### Problem to work on
Copy each line of the data below in which the word "computer" can be found.

### Data under study

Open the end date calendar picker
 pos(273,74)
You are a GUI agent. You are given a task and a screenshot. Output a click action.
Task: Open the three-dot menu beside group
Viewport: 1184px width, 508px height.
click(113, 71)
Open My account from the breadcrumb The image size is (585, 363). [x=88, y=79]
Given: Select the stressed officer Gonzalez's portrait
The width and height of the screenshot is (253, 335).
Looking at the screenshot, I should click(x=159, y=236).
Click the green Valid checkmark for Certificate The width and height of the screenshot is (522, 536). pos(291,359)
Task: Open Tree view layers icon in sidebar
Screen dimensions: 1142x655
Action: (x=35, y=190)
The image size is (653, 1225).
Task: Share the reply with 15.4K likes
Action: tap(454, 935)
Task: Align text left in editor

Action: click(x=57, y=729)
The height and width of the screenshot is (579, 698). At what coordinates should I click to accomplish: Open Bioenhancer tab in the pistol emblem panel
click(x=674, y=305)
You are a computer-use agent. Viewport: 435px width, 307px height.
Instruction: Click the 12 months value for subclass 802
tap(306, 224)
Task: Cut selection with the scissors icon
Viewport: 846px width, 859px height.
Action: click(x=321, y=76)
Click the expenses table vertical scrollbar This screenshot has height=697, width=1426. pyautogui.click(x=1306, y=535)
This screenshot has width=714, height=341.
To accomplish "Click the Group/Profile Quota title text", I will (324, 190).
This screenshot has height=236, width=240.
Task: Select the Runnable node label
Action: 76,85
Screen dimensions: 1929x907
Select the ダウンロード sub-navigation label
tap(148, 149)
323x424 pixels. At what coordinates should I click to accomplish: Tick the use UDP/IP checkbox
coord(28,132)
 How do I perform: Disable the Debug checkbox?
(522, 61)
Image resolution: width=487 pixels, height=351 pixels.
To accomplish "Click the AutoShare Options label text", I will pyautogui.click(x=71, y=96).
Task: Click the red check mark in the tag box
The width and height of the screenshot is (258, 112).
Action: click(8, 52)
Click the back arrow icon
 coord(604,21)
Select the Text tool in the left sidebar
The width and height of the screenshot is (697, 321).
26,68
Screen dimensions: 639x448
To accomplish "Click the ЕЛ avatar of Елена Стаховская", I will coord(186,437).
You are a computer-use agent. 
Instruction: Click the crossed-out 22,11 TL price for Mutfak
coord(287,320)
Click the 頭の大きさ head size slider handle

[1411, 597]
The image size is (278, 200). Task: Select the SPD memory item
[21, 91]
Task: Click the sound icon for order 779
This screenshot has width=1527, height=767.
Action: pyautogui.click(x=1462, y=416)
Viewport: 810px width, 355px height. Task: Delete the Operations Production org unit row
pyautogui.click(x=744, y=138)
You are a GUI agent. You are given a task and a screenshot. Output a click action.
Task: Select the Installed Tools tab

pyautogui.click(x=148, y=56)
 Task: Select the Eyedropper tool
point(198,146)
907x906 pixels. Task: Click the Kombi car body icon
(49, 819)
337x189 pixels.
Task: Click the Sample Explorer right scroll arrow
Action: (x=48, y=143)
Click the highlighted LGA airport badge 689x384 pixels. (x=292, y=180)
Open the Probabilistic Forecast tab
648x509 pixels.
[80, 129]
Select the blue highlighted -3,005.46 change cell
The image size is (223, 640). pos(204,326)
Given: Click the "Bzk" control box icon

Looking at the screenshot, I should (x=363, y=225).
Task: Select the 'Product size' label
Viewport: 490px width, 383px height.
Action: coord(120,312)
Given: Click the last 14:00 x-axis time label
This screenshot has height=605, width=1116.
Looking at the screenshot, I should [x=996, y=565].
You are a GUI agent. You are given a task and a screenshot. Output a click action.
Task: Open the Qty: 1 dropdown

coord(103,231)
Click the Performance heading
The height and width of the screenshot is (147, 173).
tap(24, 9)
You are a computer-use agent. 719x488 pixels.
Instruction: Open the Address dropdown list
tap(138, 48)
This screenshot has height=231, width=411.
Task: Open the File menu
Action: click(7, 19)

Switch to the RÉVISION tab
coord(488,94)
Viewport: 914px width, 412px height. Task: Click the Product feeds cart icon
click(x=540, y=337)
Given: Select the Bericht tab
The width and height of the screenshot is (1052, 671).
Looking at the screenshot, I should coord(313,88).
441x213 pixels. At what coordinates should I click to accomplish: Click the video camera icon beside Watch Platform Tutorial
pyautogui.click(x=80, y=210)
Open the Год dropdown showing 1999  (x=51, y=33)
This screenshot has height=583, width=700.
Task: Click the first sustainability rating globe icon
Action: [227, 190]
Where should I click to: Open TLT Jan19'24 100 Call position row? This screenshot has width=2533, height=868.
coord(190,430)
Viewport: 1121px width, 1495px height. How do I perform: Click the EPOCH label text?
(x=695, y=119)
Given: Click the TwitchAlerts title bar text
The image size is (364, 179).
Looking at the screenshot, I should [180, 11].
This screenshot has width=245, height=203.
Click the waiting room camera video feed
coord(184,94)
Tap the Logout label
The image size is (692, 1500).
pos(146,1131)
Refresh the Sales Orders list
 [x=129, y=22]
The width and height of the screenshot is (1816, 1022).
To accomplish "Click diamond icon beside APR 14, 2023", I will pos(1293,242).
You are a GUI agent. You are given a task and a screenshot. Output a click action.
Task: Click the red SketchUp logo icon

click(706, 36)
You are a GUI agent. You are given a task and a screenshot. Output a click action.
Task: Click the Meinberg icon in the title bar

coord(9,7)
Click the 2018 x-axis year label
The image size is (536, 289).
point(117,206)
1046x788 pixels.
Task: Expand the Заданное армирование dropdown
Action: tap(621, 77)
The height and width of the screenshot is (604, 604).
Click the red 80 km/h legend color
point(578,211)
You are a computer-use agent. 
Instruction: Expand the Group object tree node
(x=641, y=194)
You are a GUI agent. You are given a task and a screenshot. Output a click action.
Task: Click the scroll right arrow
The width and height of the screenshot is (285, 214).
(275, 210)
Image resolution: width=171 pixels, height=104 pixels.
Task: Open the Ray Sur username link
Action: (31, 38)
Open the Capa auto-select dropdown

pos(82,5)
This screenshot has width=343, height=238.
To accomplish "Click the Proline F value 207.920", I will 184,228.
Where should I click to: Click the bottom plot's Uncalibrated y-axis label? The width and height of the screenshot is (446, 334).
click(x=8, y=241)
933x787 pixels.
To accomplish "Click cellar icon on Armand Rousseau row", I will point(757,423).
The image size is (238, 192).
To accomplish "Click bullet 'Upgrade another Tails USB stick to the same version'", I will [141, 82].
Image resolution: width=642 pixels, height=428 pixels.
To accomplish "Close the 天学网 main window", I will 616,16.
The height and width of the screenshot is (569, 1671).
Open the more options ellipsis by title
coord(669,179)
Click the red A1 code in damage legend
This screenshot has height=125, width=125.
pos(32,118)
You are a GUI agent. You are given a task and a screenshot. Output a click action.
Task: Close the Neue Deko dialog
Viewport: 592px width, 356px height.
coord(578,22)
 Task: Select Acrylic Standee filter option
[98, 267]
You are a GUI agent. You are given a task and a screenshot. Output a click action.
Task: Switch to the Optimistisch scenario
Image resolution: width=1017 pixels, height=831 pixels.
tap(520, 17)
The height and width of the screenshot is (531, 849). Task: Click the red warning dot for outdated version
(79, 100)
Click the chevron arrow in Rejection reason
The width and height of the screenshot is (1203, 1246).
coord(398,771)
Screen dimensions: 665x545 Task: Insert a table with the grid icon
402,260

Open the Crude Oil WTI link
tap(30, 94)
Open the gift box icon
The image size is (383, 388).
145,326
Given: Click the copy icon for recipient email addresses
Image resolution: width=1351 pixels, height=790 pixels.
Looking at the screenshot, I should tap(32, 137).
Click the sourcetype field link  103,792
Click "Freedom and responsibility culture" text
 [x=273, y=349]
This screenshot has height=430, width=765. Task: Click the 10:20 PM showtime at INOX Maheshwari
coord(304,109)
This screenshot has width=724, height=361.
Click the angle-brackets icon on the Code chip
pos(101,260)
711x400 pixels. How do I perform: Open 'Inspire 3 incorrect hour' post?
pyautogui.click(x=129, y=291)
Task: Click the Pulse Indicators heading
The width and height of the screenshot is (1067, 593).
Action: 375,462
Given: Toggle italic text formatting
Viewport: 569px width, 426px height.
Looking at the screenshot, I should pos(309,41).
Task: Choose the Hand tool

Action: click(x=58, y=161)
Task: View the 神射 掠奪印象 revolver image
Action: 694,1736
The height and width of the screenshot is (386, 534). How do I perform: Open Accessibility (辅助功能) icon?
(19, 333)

### Result of this exercise
You are a computer-use agent. Viewport: 435px width, 307px height.
You are a computer-use agent. 
You are a computer-use agent. 719x488 pixels.
You are a computer-use agent. 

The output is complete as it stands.